O anúncio vem na sequência da visita de Estado de dois dias do primeiro-ministro Narendra Modi a Israel. Na quarta-feira, 25 de fevereiro, ao discursar em uma sessão especial no Knesset, em Jerusalém, Modi defendeu a finalização antecipada de um acordo de livre comércio ambicioso, com o objetivo de realizar o potencial comercial ainda não aproveitado entre os dois países. O entendimento, segundo o relato oficial, é que um FTA pode acelerar a diversificação e o aumento do comércio, reduzindo incertezas regulatórias e criando referências estáveis para investimento, cadeias produtivas e prestação de serviços.
Durante os quatro dias de reuniões, Índia e Israel discutiram um conjunto amplo de temas típicos de acordos comerciais modernos. Entre os capítulos abordados, estiveram: comércio de bens e de serviços, regras de origem, medidas sanitárias e fitossanitárias, barreiras técnicas ao comércio, procedimentos aduaneiros, direitos de propriedade intelectual e comércio digital. De acordo com a informação oficial, as discussões ocorreram de forma “construtiva” e com orientação “voltada ao futuro”, com reafirmação do objetivo de negociar um acordo abrangente, equilibrado e mutuamente benéfico.
O processo foi organizado dentro de uma moldura institucional definida por um Termo de Referência (ToR), assinado em novembro de 2025, que estabeleceu um formato estruturado para as negociações e delimitou áreas identificadas para ampliar comércio e cooperação econômica. Ainda segundo o governo indiano, o ministro do Comércio e Indústria, Piyush Goyal, reuniu-se com a delegação israelense em visita e enfatizou que os dois lados devem trabalhar de maneira próxima para destravar novas oportunidades em comércio, inovação e crescimento, fortalecendo a parceria entre os países. Goyal também incentivou que as delegações busquem um acordo comercial moderno, abrangente e preparado para o futuro.

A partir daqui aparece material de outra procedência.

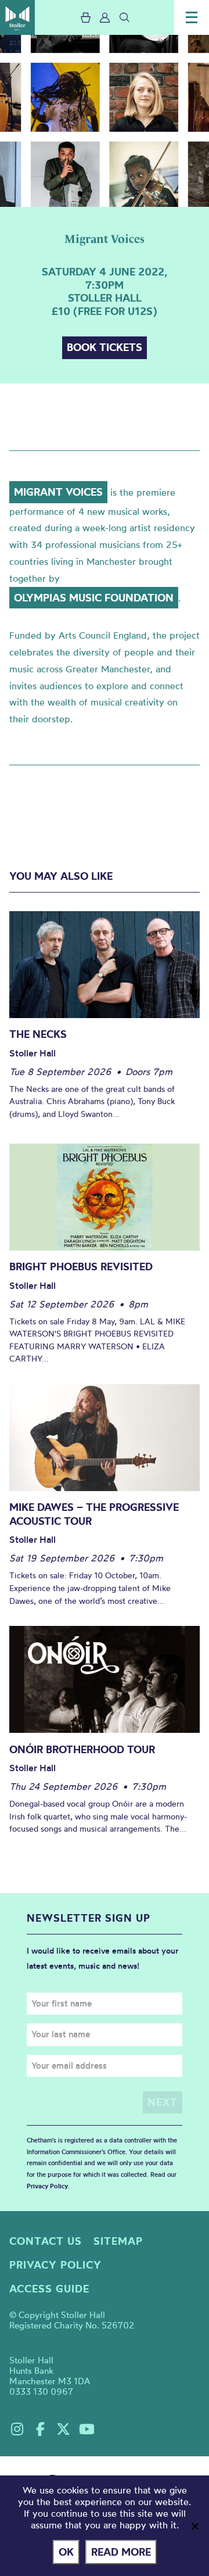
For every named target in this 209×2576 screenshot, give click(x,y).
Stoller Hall (17, 17)
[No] (194, 2526)
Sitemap (118, 2241)
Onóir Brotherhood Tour (82, 1749)
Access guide (49, 2288)
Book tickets (104, 347)
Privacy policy (55, 2265)
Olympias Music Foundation (94, 597)
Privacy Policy (47, 2186)
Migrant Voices (58, 492)
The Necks (38, 1034)
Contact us (45, 2241)
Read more (121, 2552)
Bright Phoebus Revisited (81, 1266)
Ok (66, 2552)
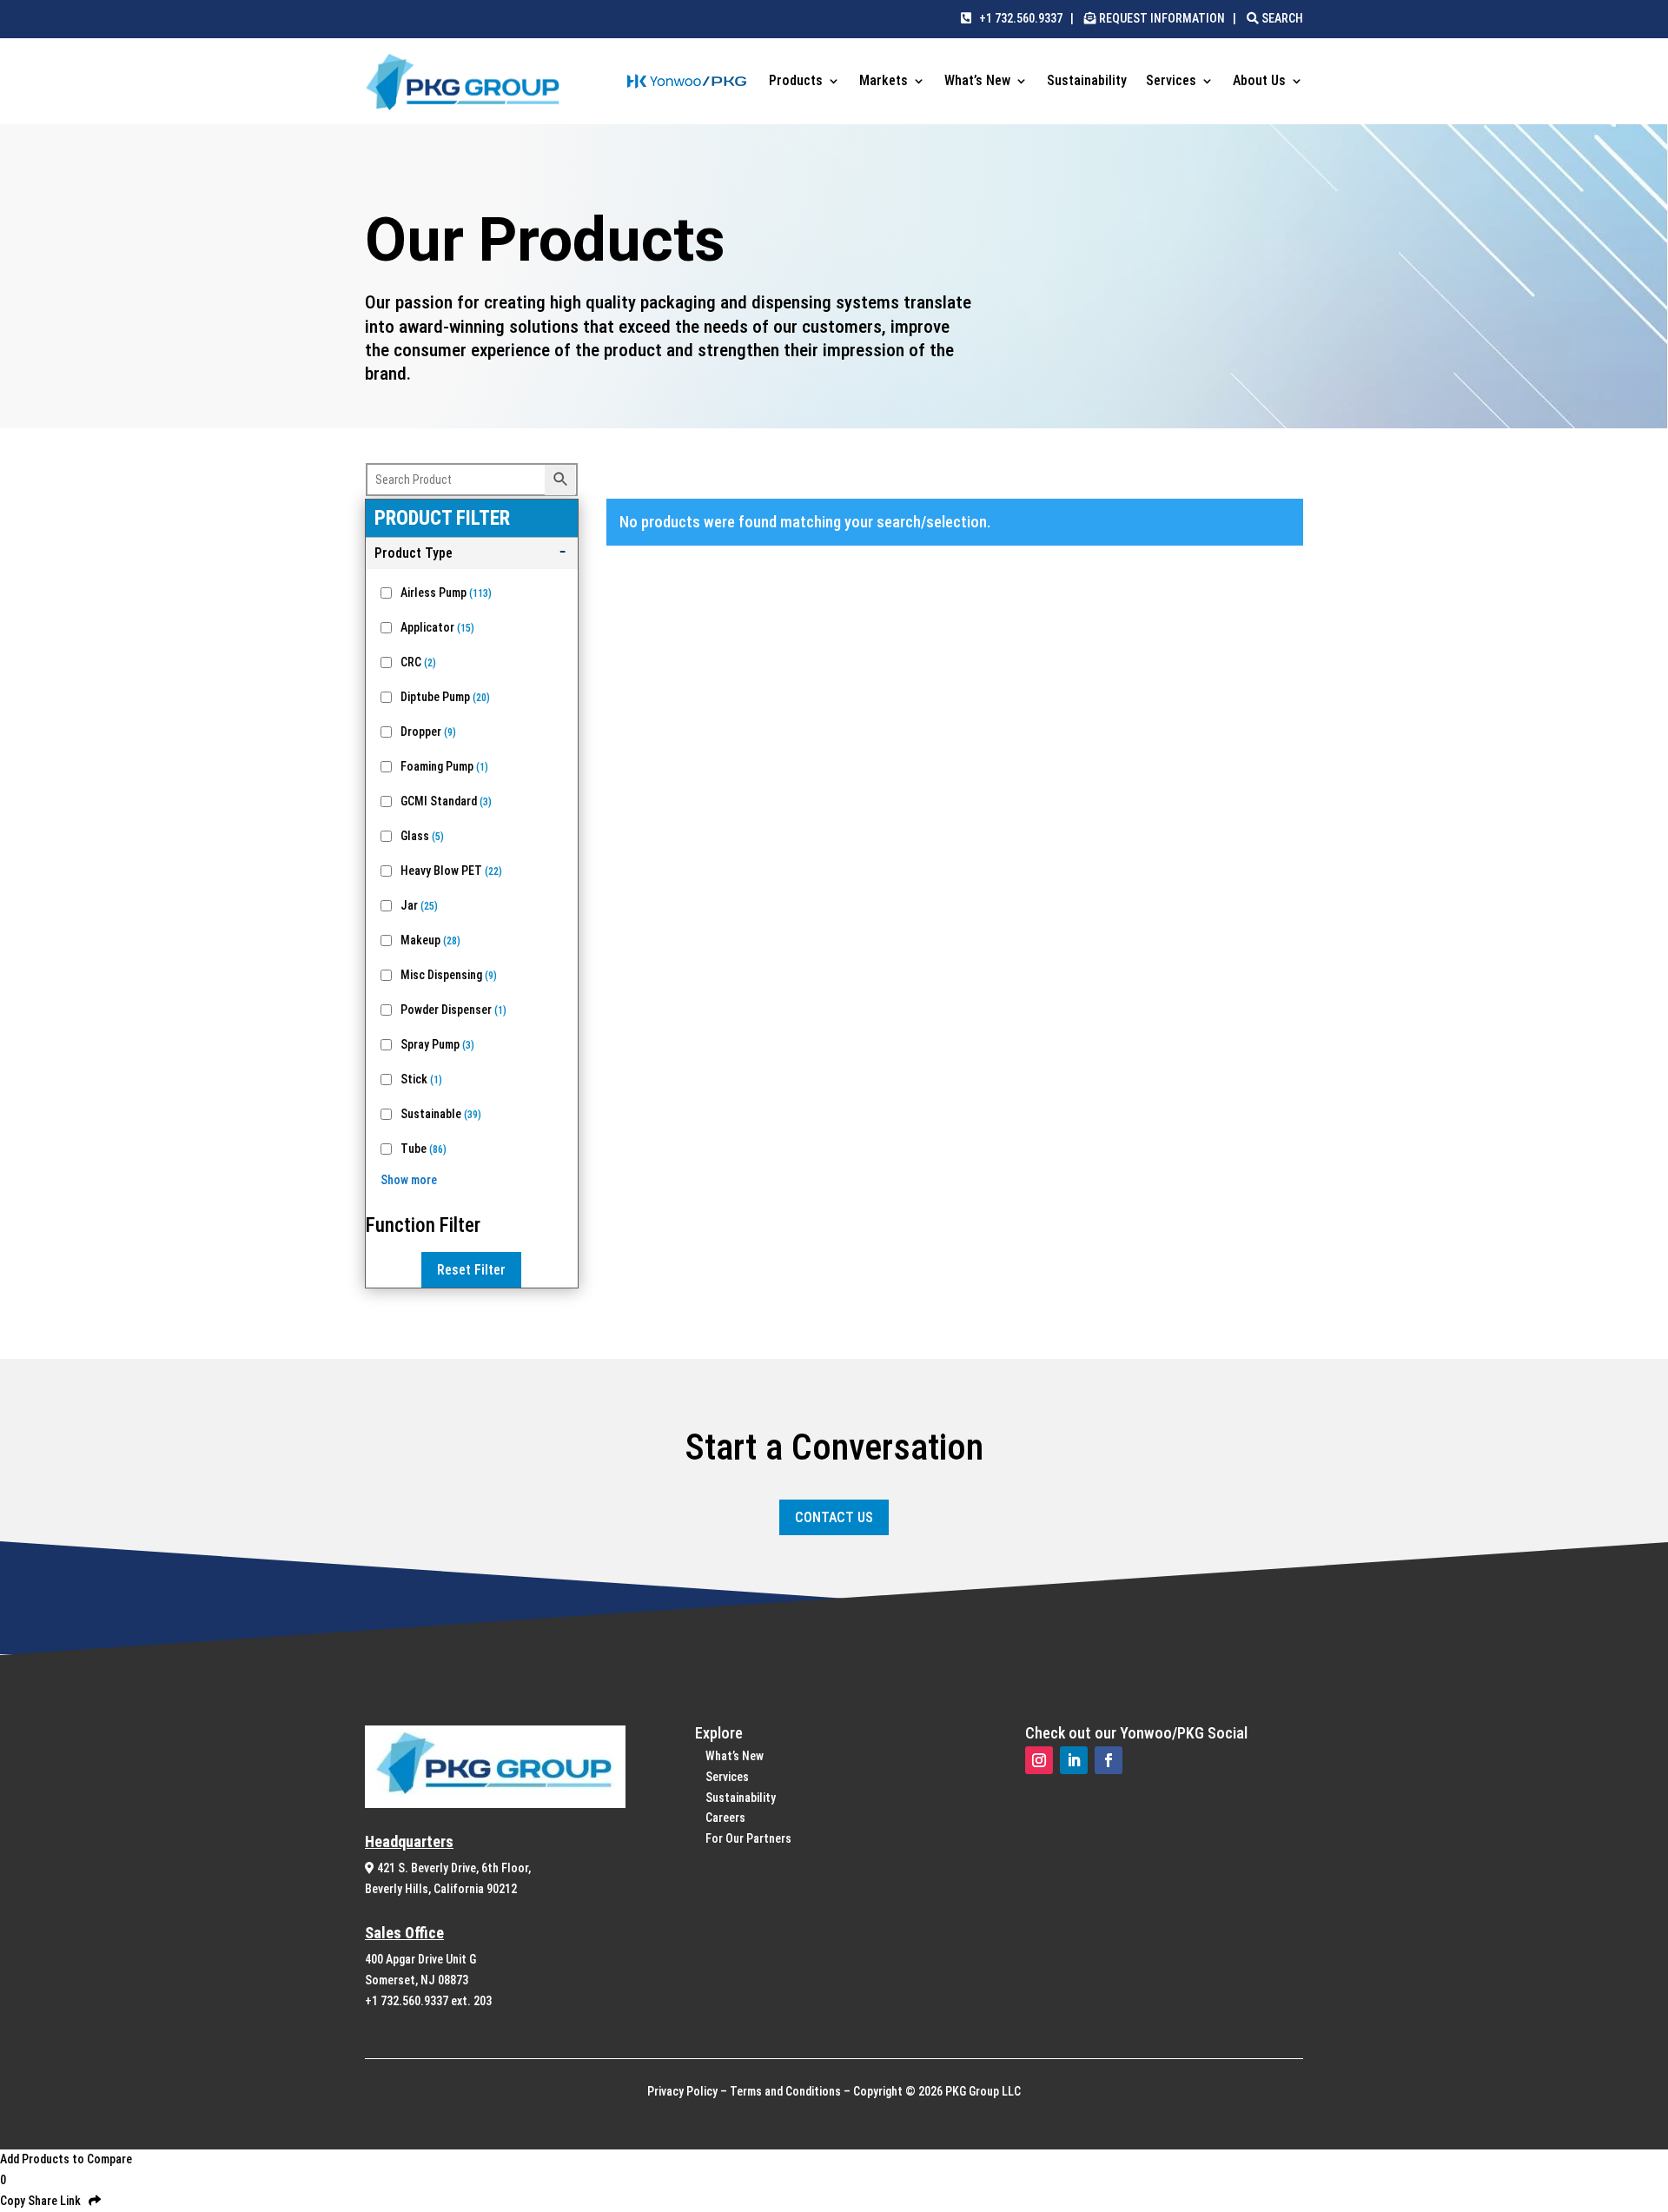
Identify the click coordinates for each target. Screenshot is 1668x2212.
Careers (725, 1818)
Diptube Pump (445, 697)
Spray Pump (437, 1044)
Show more (409, 1180)
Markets (883, 82)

Além da conclusão da primeira etapa, Índia e Israel concordaram em manter contatos intersseccionais de forma virtual, com o objetivo de sustentar o ritmo do processo e avançar entre rodadas presenciais. A próxima rodada de negociações presenciais está marcada para maio de 2026, desta vez em Israel, de acordo com a programação anunciada. O Ministério do Comércio e Indústria da Índia informou que o comércio bilateral de mercadorias entre Índia e Israel ficou em aproximadamente US$ 3,62 bilhões no ano fiscal 2024–25. Na avaliação apresentada, o FTA pode ampliar fluxos comerciais ao oferecer um ambiente mais estável e previsível para empresas dos dois lados. As duas partes também apontaram oportunidades em setores considerados-chave, incluindo: máquinas e equipamentos, químicos, têxteis, agricultura, dispositivos médicos, tecnologias avançadas e um acordo que pode reposicionar a parceria econômica.

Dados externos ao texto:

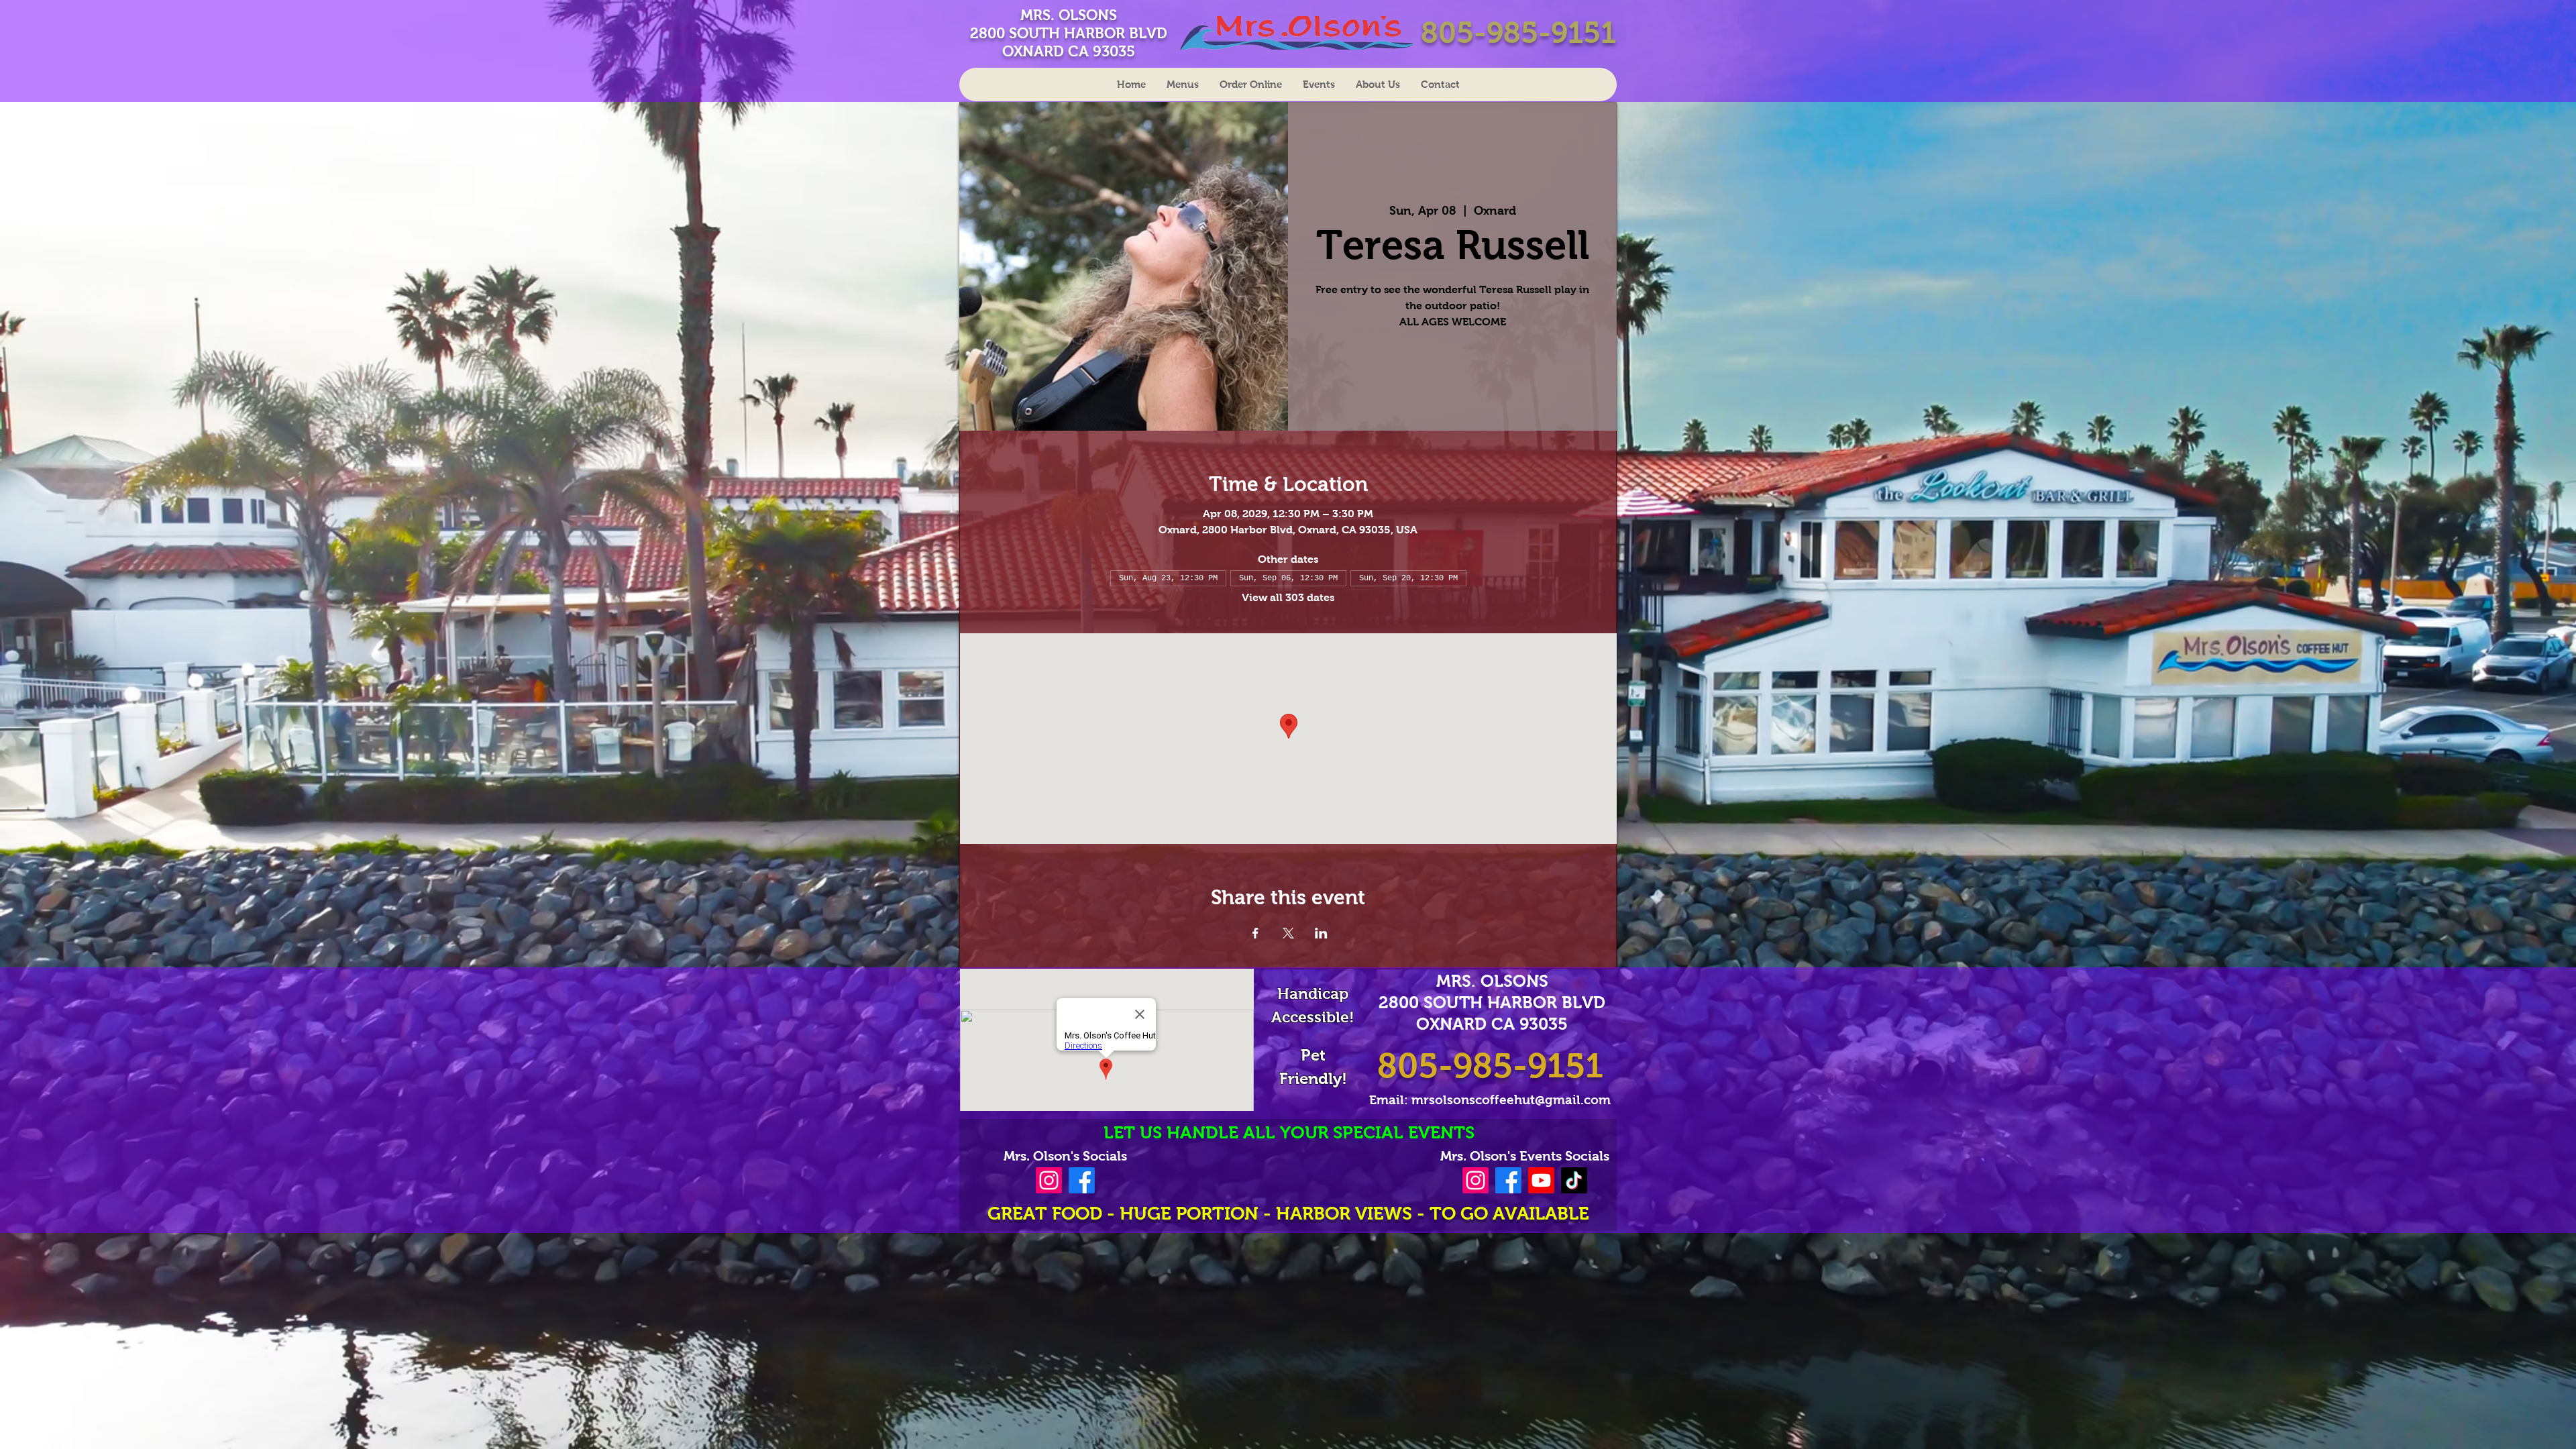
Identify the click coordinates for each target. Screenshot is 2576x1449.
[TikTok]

Ao encerrar a primeira rodada, o governo indiano apresentou o resultado como sinal de compromisso compartilhado de aprofundar a parceria econômica e criar novas oportunidades para diferentes atores do comércio e do investimento. Com a próxima rodada marcada e canais virtuais de negociação já previstos, o ritmo do processo agora dependerá da capacidade de converter convergências técnicas em compromissos concretos — especialmente em capítulos sensíveis como regras de origem, barreiras técnicas, comércio digital e propriedade intelectual — sem perder o impulso político defendido publicamente por Modi durante a visita a Israel.